Vom Chaos in die politische Verantwortungslosigkeit der ÖH Uni Wien
Genau aus dieser falschen Normalisierung erwuchs der jüngste Bruch der Koalition in der ÖH Uni Wien. Die mangelnde Abgrenzung gegen antisemitische Positionen – und im konkreten Fall die öffentliche Unterstützung einzelner Gruppen durch den VSStÖ, die SPÖ-Studierendenfraktion – führte zu einer Situation, die institutionell nicht mehr tragbar war. Die zweite Vorsitzende, Ida Belaga, Mitglied der Grünen Studierenden (GRAS), trat zurück. Eine Entscheidung, die niemanden überraschen kann, der das Klima der vergangenen Monate verfolgt hat. Ursprünglich waren es zwei der drei kommunistischen Gruppen, deren Rhetorik und Aktionen unter dem Deckmantel palästinensischer Solidarität wiederholt in die Nähe antisemitischer Erzählungen rückten. Irgendwann breitete es sich in weitere linke Kreise aus. Der rote VSStÖ boykottiert bis heute die Jüdische Hochschülerschaft und wirft ihr systematischen Rassismus vor – (gedankenstrich bitte) wegen interner Chats zu Intifadacamps, die aber unverzüglich aufgeklärt wurden. Anstatt Haltung zu zeigen, herrscht bemerkenswerte Stille zur Gesamtsituation – auch von der roten Mutterpartei
Wenn institutionelle Verantwortung scheitert
Ein weiterer ernüchternder Moment war die Behandlung eines gemeinsamen Antrags der Aktionsgemeinschaft und der JUNOS in der Bundesvertretung: Vorgeschlagen wurde ein Antisemitismusmonitoring an Österreichs Hochschulen. Ein Instrument, das den Status Quo sichtbar machen sollte. Doch statt die Dringlichkeit zu erkennen, wurde der Antrag von einer rot-grünen Mehrheit in einen Ausschuss verschoben. Ein bürokratischer Reflex, der einer politischen Bankrotterklärung gleichkommt. Wer Antisemitismus nicht dokumentieren will, der will ihn nicht sehen oder, noch schlimmer, verleugnet ihn.
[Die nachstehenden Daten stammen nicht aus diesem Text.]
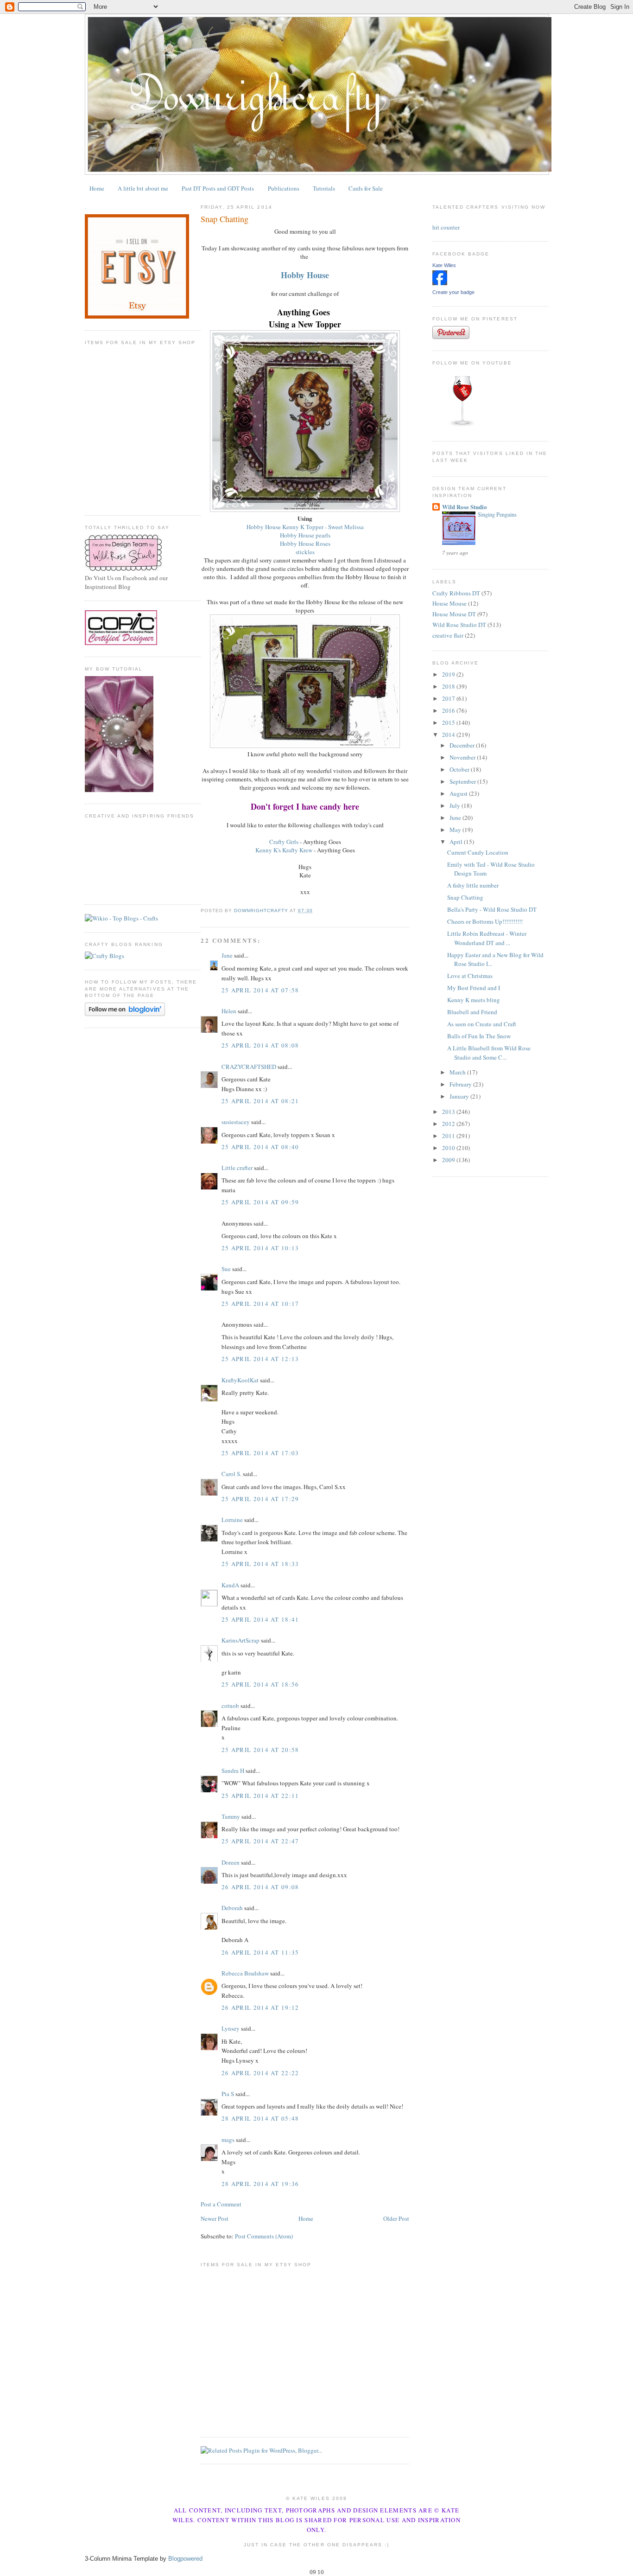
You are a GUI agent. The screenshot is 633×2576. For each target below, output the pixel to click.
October (460, 769)
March (458, 1072)
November (463, 757)
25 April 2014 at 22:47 (260, 1841)
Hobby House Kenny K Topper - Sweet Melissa (305, 527)
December (462, 745)
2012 (449, 1123)
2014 (449, 734)
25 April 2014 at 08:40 (260, 1147)
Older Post (396, 2218)
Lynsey (231, 2028)
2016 (449, 710)
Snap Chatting (465, 897)
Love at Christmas (470, 976)
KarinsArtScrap (241, 1640)
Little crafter (237, 1167)
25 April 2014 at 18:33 (260, 1564)
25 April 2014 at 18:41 (260, 1619)
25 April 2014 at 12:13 (260, 1359)
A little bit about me (143, 188)
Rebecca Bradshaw (245, 1973)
Die Universität darf kein Ort sein, an dem Jüdinnen und Juden sich überlegen müssen, ob sie sich sicher fühlen. Sie darf kein Ort sein, an dem politische Akteure bedenkenlos mit radikalisierten Gruppen kooperieren, um Mehrheiten zu sichern oder sich durch performativen Aktivismus mit Terrorfanatikern zu solidarisieren. Es geht hier nicht um parteipolitische Punkte, sondern um jene Grundsätze, die eine demokratische Institution erst möglich machen. Aktuell ist „nie wieder” jedenfalls eine wertlose Worthülse, die man bei Gedenkfeiern plakativ gebraucht, ohne die Tragweite dieser beiden Worte zu begreifen oder auch nur in Ansätzen noch ernst zu nehmen. Es ist überfällig und notwendig, das wieder zu ändern.